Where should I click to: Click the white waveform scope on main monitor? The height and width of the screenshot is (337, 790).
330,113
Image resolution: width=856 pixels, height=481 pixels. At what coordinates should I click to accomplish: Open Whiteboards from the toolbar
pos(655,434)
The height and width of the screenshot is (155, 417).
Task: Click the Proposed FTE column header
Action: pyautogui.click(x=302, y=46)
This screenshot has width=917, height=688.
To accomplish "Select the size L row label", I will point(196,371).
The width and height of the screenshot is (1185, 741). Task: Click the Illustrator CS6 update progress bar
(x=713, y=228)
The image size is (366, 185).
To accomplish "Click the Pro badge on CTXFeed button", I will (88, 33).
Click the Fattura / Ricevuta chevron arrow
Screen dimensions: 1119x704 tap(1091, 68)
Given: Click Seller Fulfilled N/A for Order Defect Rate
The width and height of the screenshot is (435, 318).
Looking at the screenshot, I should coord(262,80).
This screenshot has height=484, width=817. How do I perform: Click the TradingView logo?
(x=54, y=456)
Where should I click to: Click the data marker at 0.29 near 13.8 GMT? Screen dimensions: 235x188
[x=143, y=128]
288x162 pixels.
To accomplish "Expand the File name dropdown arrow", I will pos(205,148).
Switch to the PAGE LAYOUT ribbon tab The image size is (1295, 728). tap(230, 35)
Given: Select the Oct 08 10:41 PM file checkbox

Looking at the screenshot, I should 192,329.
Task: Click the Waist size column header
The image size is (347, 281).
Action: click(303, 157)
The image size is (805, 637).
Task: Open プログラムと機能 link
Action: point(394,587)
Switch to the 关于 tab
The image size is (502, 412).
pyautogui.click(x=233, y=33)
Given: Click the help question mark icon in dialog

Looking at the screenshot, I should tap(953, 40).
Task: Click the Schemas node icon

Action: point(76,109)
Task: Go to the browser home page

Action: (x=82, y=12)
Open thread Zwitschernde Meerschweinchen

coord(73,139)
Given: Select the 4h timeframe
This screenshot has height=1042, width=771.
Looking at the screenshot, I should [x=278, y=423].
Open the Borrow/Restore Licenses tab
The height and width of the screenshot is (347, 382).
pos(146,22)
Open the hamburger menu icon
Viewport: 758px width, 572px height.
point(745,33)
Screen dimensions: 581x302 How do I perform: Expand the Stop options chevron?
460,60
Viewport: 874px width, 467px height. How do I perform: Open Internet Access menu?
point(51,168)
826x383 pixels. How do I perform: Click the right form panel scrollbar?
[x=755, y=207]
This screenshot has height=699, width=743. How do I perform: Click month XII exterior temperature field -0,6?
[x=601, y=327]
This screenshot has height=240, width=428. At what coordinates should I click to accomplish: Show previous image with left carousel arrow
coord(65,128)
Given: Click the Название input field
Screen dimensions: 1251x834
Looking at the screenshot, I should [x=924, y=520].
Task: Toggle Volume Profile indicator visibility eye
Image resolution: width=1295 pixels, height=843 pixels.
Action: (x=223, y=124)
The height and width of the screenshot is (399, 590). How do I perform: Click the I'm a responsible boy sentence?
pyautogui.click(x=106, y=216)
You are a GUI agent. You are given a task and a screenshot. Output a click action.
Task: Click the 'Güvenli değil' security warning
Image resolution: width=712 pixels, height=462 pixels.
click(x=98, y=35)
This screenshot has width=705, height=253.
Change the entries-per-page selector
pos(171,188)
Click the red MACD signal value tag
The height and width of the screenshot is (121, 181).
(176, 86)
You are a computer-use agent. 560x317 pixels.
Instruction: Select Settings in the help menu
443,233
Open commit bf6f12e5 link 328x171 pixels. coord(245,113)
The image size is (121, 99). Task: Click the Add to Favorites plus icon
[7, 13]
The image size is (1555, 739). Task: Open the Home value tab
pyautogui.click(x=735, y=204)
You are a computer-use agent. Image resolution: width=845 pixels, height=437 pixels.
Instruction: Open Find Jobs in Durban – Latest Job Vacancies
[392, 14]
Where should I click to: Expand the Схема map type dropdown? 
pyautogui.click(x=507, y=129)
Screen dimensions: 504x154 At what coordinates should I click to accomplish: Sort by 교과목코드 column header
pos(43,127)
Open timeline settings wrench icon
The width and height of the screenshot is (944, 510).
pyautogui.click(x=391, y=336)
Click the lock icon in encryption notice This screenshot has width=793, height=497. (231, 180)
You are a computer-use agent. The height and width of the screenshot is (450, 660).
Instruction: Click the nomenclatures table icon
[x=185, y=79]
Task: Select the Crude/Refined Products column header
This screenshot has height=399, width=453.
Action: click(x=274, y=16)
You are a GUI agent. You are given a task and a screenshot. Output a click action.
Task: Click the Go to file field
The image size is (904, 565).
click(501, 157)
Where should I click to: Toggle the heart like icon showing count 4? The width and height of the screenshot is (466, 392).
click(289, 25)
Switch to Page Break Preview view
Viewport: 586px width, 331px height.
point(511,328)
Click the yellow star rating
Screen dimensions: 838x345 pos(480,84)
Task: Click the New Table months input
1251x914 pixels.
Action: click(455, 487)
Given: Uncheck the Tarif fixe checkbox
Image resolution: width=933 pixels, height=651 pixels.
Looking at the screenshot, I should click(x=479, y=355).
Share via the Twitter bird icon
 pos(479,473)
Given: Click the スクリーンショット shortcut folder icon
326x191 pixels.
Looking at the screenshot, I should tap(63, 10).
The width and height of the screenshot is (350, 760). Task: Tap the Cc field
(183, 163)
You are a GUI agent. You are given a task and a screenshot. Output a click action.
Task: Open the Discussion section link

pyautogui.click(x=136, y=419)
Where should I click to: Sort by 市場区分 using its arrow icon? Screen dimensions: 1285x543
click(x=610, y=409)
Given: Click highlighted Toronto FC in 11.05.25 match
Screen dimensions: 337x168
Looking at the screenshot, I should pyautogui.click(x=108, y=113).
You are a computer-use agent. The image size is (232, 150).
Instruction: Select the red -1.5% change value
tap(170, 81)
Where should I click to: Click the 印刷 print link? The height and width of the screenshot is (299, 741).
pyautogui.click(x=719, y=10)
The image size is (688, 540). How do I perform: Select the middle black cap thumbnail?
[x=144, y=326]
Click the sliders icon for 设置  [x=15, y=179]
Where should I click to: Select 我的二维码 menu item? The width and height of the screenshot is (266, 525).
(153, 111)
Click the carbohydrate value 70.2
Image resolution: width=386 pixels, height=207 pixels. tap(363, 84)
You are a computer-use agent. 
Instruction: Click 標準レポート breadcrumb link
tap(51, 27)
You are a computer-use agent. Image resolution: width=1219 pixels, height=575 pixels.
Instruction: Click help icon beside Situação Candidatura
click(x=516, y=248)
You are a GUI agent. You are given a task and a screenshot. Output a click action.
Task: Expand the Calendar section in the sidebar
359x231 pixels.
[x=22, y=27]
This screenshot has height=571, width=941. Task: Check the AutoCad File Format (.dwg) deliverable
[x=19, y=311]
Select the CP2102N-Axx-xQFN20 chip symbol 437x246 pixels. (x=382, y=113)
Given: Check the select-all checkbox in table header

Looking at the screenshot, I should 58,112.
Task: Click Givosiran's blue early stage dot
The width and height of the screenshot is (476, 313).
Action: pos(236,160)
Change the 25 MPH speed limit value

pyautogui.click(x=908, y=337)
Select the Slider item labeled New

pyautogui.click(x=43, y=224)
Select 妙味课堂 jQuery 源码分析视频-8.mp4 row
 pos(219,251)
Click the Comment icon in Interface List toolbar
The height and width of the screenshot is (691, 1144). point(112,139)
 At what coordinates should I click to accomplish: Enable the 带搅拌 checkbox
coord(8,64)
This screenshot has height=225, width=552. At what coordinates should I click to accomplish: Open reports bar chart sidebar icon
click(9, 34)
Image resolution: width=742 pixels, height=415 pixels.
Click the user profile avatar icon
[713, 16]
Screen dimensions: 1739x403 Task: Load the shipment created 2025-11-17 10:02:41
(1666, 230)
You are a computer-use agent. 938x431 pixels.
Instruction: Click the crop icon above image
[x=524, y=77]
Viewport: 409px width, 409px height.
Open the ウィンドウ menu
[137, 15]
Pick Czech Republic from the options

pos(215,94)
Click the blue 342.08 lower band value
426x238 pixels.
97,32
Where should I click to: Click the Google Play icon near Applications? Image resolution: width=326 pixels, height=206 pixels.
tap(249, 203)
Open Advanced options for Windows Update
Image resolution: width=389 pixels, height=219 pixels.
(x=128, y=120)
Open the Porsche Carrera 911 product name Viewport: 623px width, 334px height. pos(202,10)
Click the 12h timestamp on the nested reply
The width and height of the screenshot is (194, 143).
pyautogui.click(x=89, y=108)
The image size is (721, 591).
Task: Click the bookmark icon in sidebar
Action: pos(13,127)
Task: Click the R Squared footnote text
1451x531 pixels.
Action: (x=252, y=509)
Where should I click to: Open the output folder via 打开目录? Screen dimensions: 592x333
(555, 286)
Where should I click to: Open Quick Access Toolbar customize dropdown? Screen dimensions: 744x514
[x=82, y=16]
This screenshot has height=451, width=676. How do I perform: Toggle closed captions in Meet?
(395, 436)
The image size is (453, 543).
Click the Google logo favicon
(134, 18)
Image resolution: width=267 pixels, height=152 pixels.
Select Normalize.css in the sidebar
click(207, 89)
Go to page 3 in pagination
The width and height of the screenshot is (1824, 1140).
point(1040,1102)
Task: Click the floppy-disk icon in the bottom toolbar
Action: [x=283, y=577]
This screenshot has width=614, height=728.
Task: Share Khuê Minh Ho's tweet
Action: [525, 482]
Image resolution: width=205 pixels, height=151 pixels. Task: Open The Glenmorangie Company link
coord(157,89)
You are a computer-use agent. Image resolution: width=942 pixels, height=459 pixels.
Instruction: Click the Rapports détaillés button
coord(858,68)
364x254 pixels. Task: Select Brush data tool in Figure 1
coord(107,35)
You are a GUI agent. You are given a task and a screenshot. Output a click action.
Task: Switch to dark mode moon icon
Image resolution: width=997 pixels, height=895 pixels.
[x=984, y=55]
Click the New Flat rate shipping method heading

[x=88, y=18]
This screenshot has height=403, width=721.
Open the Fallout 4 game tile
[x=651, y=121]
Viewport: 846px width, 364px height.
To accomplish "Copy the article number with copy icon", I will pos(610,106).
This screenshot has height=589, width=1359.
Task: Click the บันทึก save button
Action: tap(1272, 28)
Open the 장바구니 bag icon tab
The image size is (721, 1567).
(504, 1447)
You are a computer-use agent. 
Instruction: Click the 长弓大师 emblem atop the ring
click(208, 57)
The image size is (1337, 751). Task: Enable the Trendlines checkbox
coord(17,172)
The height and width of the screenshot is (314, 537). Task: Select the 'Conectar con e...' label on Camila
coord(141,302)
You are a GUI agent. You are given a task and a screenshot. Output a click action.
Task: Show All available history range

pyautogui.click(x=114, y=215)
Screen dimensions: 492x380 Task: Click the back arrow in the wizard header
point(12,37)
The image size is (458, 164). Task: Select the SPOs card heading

########################################

Go through the entries. Report every line that contains the word "computer".

You are a computer-use agent. 560x317 pixels.
You are a computer-use agent. Image resolution: width=845 pixels, height=437 pixels.
You are a computer-use agent. The height and width of the screenshot is (450, 660).
You are a computer-use agent. The image size is (232, 150).
You are a computer-use agent. 
You are a computer-use agent. Image resolution: width=1219 pixels, height=575 pixels.
You are a computer-use agent. 938x431 pixels.
You are a computer-use agent. Image resolution: width=942 pixels, height=459 pixels.
You are a computer-use agent. 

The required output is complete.